Tar Heels v Jay Hawks
In the blue corner we have the soldiers famous for defending their rights to own other humans in the bloodiest war this country has ever experienced. In the darker blue corner we have the Kansans who were brutally killing people who claimed that right, and the war hadn't even started yet. The contestants are staring each other down as the ref steps into the ring. Wait, what's that? After all these gruesome conflicts and earth-shaking battles, after all the violence and terrible blood shed, the abstract concept brought in to referee the last bout is... History herself? The Tar Heels' faces fall as they realized the bitter truth: History is the final judge, and there is no way to bribe or extort her. The Tar Heels coach throws a towel into the ring, accepting the inevitable defeat. The Jayhawks are final victors.
[/spoiler]

Friday, January 7, 2011

Yogurt

Cleaning up my computer, and I found these two stories from the first couple weeks of Hungary, when I didn't have internet.

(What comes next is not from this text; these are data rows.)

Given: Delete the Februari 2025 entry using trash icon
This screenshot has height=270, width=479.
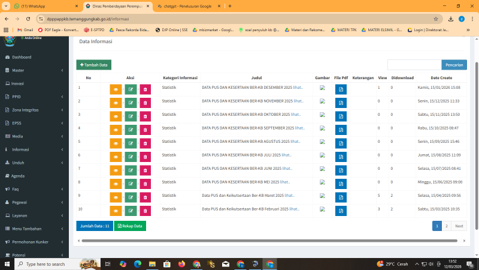Looking at the screenshot, I should click(145, 210).
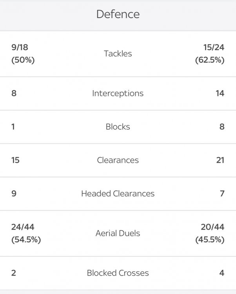Select the Tackles stat label

[x=118, y=54]
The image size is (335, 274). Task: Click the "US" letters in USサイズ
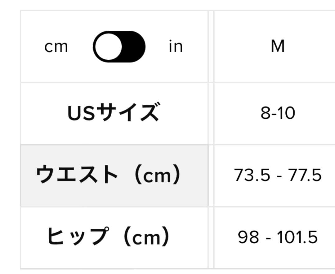pos(78,113)
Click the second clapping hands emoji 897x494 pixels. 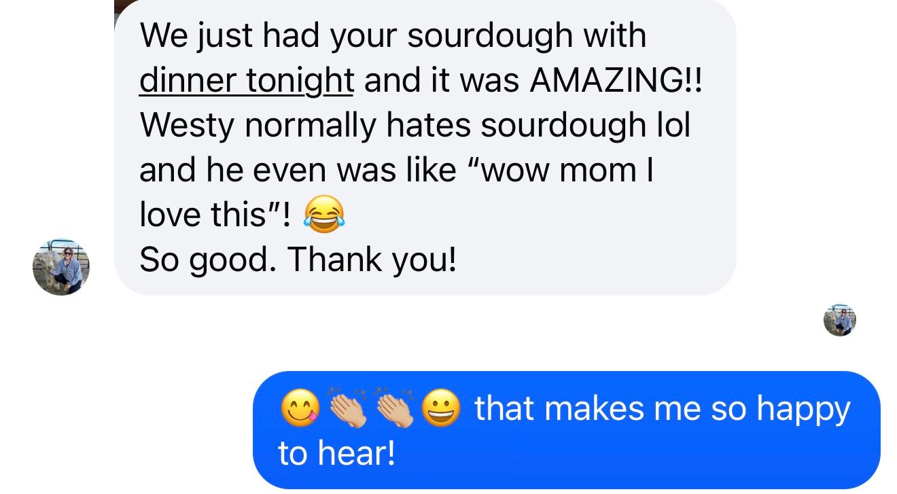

Two grocery related stories:
Since my default lunch is always sandwiches, I decided to try getting salami at the supermarket on the way back from class. Unfortunately, we have only been taught integers in my language class so far, so I couldn't ask for a half pound. I was surprisingly unsuccessful in miming out a fraction. "Edy" *slash hand through air "ket." Like the idiot at charades I am, I did that maybe five times varying only the angle I which I moronically slashed my hand through the air. I think I tried one more time holding up my fingers as I said the number, but I quickly realized that it wasn't my pronunciation that was the problem. Eventually I just gave up and said "edy" (pronounced kind of like 'edge' but more like 'edj'). She inquired, pretty amusedly, "Egy kilo?" Oh yeah. Kilograms. I responded, crestfallen, "Igen," and received my 2.2 pounds of salami. My bet: she works on commission an intentionally misunderstood me.

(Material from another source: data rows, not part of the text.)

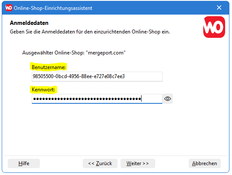Click the "Ausgewählter Online-Shop:" label text
The width and height of the screenshot is (232, 175).
[54, 53]
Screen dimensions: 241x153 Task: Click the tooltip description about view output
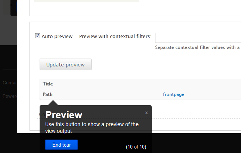pos(92,128)
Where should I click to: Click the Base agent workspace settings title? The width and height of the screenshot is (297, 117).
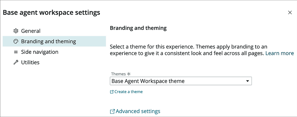[x=52, y=13]
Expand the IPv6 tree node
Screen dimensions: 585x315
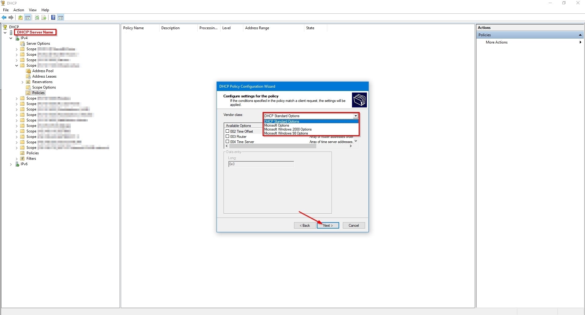[11, 164]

I also bought yogurt from the supermarket for breakfast. I opened it up, started eating, and immediately something seemed off. It just... didn't taste right. At all. And the texture was all wrong. I looked at the expiration date. It was well into the future. I checked to make sure my refrigerator was working. It was. I checked the label again. It said "Yogúr" and underneath that "tejföl." I remembered my Spanish teacher telling the story of being "embarrassado" and warning of the danger of false cognates. "But," I thought, "I didn't like greek yogurt the first time I tried it. Now I love it." I bet this is just Hungarian, or more likely Turkish, style yogurt. Yeah, I bet 'tejföl' is just Hungarian for 'Turkish style." This whole time I'm sure I had a Hungarian dictionary within reach, since everything is within reach in this apartment. But, with flawless logic, I plowed on forcing myself to be open to new styles of yogurt.
Today we learned food words in Hungarian class. I turns out that the "Turkish style" yogurt I ate was just sour cream. I ate about a half-pint of pure sour cream. I feel kind of sick just thinking about it. Yogúr is actually a Hungarian dairy company (thus the capitalization), and 'tejföl' just means sour cream. I think having read so much Sherlock Holmes in so little time has really made me think I'm a lot more clever than I actually am.


I have not been able to eat yogurt since that day.